» How to complete this task: Would you please output the lines of the data below from the one containing "Given: Click the Last updated date text" to the end, exactly and with nothing added?
==== Raw data ====
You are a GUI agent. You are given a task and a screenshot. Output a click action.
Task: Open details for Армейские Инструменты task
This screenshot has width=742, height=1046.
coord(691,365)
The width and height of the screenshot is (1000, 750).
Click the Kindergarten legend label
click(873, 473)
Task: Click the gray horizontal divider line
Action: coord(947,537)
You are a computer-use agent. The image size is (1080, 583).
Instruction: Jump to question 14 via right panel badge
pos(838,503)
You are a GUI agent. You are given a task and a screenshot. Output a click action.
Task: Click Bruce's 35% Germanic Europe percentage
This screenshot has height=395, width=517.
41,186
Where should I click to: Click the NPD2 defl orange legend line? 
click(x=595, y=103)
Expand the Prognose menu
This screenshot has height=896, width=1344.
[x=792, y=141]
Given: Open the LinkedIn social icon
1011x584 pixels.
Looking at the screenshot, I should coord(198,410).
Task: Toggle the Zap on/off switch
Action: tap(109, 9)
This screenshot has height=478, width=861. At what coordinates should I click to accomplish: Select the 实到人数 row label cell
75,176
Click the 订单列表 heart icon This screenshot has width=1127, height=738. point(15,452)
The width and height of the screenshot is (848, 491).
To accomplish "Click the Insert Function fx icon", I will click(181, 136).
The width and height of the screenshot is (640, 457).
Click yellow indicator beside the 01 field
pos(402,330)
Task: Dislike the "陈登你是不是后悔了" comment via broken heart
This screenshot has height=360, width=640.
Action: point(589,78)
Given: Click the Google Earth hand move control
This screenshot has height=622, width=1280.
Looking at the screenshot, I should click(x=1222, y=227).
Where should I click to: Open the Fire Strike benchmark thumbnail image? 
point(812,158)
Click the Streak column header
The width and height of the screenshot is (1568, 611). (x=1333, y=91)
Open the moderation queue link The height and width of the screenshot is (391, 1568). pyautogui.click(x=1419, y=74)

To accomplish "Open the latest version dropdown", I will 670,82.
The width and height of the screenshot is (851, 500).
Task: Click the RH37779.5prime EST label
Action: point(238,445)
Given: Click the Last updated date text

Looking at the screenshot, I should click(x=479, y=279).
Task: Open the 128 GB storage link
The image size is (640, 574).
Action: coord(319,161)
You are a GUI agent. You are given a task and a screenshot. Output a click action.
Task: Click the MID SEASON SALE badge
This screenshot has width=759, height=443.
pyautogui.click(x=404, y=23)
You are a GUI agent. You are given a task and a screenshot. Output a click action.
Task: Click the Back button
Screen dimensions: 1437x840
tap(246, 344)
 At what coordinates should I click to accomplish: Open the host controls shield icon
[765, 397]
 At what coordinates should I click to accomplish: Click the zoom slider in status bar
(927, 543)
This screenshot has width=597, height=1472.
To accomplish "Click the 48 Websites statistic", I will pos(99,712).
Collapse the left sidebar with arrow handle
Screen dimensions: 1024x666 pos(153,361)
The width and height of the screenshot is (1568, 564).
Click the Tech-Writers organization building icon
====
» Your solution:
Given: Click the Last updated date text

Looking at the screenshot, I should click(x=479, y=279).
Task: Open the 128 GB storage link
The image size is (640, 574).
Action: coord(319,161)
You are a GUI agent. You are given a task and a screenshot. Output a click action.
Task: Click the MID SEASON SALE badge
This screenshot has width=759, height=443.
pyautogui.click(x=404, y=23)
You are a GUI agent. You are given a task and a screenshot. Output a click action.
Task: Click the Back button
Screen dimensions: 1437x840
tap(246, 344)
 At what coordinates should I click to accomplish: Open the host controls shield icon
[765, 397]
 At what coordinates should I click to accomplish: Click the zoom slider in status bar
(927, 543)
This screenshot has width=597, height=1472.
To accomplish "Click the 48 Websites statistic", I will pos(99,712).
Collapse the left sidebar with arrow handle
Screen dimensions: 1024x666 pos(153,361)
The width and height of the screenshot is (1568, 564).
Click the Tech-Writers organization building icon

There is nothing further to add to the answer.